What are these? My sites but not my domains

[porn-update]

What are these? My sites but not my domains

In my webmaster tools in "link to your site" I found these:
http://www.emwnsweden.cf
http://tjuvlyssnabt.gq
http://cm-forldonsteknik.tk
http://globenshkopping.tk
(Just a few examples, but there are others too)

You see my sites with some text added or changed, but those are not my domains...

What are they? What do they mean?

[Barry-xlovecam]

your site has been cloned and your cpu spikes are the pirates requesting your cached content?

view-source:Girl sex in car

in the encrypted JavaScript at the bottom?

[magneto664]

I try fight with it few years ago, good luck in google spam report, do it from your own connected to webmaster tools account and some random google accounts with you can get access, you have 50/50 chance to report it and get those domain banned. But do not worry, they will be new.

[porn-update]

Thank you
I try to report an abuse to CloudFlare and the hosting company, let's see if they want to give me a hand.

Quote:

Originally Posted by Barry-xlovecam

your cpu spikes are the pirates requesting your cached content?

I opened the site just to ask you if things could be connected

How can I understand that? Can I lock them something? Maybe via UFW?

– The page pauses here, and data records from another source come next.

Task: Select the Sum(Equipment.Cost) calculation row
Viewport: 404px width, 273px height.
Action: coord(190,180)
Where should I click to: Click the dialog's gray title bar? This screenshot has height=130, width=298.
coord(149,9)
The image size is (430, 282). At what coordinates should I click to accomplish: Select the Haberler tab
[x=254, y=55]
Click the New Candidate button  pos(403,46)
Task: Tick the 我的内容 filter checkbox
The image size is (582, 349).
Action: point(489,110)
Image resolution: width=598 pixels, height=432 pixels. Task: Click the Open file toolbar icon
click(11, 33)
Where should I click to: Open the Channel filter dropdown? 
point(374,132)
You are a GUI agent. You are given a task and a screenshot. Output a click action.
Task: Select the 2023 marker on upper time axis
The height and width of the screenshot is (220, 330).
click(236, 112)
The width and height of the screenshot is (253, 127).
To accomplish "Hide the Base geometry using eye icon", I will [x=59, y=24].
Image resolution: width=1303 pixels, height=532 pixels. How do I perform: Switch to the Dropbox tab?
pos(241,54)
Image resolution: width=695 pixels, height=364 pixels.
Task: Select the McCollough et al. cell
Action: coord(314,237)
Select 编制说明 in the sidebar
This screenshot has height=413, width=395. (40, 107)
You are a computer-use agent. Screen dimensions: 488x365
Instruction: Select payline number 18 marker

The codes in the bottom are my codes clickadu and popads, for this initially I did not understand what I was these sites, I do not understand the sense of cloning my site leaving my advertising codes and links to my sites, these idiots have only added some text and Modified a couple of links per page.

They are poor morons, I do a few visits, I do not imagine how many can do them, all this serves only to annoy and create mess in search engines, but I do not understand why someone should want to annoy am me, I am no one in this world, if Just you have to clone a website clones xhamster or XVideo.

Stupid jerks

[Barry-xlovecam]

You would have to sort it out from you access.log files -- good luck there.
But what IP? They may be using any IP.

You could deny access to the cloudflare ips if you do not need to use them or connect with them somehow.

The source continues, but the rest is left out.